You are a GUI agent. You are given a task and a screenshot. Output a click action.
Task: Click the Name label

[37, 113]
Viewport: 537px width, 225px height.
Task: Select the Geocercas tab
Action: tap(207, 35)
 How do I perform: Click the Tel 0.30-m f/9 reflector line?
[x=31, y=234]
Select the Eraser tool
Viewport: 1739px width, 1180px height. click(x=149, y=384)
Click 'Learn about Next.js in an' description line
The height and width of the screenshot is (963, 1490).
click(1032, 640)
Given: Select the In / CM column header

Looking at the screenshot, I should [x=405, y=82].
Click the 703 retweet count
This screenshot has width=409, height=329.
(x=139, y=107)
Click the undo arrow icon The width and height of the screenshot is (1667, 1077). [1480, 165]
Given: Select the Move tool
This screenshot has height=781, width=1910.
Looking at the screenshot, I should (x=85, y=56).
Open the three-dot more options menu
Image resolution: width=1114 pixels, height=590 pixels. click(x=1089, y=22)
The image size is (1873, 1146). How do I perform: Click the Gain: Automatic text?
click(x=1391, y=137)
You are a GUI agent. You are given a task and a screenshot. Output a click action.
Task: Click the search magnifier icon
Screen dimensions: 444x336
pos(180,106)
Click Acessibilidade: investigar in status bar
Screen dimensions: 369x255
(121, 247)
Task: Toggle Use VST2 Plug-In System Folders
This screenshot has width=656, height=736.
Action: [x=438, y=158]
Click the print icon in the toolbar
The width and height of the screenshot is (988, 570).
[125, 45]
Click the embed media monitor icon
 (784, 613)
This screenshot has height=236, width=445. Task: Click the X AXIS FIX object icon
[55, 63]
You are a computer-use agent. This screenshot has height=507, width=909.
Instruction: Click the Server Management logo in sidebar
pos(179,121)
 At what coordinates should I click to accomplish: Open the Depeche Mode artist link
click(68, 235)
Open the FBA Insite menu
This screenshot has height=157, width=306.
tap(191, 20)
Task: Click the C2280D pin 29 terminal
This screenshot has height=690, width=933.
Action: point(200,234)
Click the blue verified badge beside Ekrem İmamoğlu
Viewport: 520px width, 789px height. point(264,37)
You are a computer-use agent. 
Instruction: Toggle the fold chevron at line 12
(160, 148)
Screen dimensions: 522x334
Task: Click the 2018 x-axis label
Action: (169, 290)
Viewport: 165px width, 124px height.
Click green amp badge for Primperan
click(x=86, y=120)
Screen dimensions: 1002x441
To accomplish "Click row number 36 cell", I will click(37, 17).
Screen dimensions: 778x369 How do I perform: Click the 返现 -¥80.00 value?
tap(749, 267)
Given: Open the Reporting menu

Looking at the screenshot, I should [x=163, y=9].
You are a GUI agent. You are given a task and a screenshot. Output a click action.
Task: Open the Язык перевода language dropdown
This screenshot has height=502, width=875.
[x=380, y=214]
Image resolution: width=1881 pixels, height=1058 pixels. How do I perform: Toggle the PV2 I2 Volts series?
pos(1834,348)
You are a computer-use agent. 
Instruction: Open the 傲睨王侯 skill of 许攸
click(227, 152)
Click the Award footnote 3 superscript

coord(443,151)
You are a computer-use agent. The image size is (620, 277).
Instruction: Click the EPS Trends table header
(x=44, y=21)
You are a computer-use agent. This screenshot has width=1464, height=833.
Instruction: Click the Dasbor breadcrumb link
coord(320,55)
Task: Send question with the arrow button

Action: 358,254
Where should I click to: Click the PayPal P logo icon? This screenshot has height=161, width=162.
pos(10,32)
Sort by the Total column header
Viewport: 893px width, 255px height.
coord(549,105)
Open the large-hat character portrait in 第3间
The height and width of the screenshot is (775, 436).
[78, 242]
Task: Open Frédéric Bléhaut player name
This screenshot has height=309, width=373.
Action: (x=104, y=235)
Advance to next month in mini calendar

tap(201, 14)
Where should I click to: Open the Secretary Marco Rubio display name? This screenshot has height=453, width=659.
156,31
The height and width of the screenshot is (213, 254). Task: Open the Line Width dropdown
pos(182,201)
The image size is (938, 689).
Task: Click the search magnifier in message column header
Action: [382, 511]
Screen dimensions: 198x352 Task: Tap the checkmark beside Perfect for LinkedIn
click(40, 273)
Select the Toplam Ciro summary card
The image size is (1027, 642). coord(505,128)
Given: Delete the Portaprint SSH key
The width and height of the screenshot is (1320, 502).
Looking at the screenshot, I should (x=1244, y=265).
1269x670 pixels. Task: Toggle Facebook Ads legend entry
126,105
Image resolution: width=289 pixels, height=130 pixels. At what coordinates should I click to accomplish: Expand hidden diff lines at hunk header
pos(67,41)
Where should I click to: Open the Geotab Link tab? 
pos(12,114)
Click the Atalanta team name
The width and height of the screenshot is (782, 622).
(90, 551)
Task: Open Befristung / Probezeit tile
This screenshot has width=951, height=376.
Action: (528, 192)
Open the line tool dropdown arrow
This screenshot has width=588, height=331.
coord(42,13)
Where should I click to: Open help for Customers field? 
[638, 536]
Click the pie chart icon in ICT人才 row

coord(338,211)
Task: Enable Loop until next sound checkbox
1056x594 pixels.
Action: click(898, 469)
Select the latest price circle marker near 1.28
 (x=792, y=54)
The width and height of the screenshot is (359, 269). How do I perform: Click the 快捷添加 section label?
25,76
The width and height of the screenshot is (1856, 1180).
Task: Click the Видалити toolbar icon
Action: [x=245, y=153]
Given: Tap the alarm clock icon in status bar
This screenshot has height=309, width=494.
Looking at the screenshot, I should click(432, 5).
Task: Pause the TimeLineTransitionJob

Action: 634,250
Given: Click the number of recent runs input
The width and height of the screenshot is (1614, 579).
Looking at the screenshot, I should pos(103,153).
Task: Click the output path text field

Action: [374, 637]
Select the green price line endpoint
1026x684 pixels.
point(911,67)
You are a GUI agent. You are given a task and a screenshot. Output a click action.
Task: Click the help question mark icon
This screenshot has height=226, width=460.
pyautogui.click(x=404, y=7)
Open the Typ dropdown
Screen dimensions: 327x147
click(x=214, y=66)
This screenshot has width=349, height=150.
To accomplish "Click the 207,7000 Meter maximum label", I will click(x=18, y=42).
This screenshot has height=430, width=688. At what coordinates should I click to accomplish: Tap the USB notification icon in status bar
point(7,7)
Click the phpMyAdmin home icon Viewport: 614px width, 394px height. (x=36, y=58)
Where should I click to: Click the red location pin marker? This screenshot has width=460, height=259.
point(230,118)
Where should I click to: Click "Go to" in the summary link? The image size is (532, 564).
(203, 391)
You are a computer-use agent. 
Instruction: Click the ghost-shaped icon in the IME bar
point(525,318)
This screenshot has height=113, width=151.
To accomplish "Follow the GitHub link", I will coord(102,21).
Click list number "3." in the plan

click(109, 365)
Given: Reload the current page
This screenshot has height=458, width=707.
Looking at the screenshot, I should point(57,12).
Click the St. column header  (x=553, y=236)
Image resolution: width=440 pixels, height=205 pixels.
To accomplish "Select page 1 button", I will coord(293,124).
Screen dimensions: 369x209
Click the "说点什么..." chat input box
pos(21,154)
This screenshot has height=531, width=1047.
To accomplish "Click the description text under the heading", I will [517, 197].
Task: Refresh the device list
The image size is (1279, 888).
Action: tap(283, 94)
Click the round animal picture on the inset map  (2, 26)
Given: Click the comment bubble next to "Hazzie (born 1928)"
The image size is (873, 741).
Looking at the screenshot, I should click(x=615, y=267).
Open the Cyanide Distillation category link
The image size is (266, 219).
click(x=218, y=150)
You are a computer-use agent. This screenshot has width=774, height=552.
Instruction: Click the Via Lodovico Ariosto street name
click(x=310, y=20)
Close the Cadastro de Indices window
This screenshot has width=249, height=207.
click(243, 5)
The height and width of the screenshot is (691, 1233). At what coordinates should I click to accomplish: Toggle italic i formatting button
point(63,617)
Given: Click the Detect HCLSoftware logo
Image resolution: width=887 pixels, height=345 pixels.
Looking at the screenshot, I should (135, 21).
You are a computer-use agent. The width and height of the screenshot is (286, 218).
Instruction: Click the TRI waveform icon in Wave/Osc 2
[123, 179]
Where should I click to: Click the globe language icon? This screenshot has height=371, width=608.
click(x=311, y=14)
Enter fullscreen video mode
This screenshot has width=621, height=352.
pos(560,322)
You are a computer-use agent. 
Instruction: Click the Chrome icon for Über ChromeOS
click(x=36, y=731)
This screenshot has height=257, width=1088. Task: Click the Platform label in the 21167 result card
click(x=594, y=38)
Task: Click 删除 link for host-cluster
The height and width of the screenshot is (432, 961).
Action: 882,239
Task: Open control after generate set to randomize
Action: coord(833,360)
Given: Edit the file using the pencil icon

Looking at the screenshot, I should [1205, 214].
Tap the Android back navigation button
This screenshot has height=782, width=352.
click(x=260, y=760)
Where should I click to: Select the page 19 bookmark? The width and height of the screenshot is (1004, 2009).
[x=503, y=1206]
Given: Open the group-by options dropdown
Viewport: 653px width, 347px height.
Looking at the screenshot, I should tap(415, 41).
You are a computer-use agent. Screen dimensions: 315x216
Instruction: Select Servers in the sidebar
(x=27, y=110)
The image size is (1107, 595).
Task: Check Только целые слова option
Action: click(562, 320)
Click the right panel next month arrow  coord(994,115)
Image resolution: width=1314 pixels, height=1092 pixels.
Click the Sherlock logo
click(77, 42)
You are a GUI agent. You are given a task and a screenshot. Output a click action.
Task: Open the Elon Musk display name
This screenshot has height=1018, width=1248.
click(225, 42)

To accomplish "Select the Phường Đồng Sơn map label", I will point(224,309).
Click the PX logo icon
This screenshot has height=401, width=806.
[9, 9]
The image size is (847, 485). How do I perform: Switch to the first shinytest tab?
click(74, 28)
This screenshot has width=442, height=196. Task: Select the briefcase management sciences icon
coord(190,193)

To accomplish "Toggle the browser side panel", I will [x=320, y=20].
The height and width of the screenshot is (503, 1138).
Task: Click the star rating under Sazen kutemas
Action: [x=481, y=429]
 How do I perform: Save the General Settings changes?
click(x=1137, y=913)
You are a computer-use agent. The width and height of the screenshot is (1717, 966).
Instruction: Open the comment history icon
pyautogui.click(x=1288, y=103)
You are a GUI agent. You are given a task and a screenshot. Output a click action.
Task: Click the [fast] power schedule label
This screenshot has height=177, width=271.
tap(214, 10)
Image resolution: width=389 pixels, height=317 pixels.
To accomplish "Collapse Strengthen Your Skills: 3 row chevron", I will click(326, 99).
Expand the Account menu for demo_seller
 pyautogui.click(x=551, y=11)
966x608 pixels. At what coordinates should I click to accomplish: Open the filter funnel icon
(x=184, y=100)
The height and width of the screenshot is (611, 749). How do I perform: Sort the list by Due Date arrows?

--

• [The request] Format everything from the line containing "Where should I click to: Click the PayPal" down to the line containing "Action: [382, 511]", both included, as a numbered list with one line per entry and no blank lines.

• [Task result]
1. Where should I click to: Click the PayPal P logo icon? This screenshot has height=161, width=162.
2. pos(10,32)
3. Sort by the Total column header
4. Viewport: 893px width, 255px height.
5. coord(549,105)
6. Open the large-hat character portrait in 第3间
7. The height and width of the screenshot is (775, 436).
8. [78, 242]
9. Task: Open Frédéric Bléhaut player name
10. This screenshot has height=309, width=373.
11. Action: (x=104, y=235)
12. Advance to next month in mini calendar
13. tap(201, 14)
14. Where should I click to: Open the Secretary Marco Rubio display name? This screenshot has height=453, width=659.
15. 156,31
16. The height and width of the screenshot is (213, 254). Task: Open the Line Width dropdown
17. pos(182,201)
18. The image size is (938, 689).
19. Task: Click the search magnifier in message column header
20. Action: [382, 511]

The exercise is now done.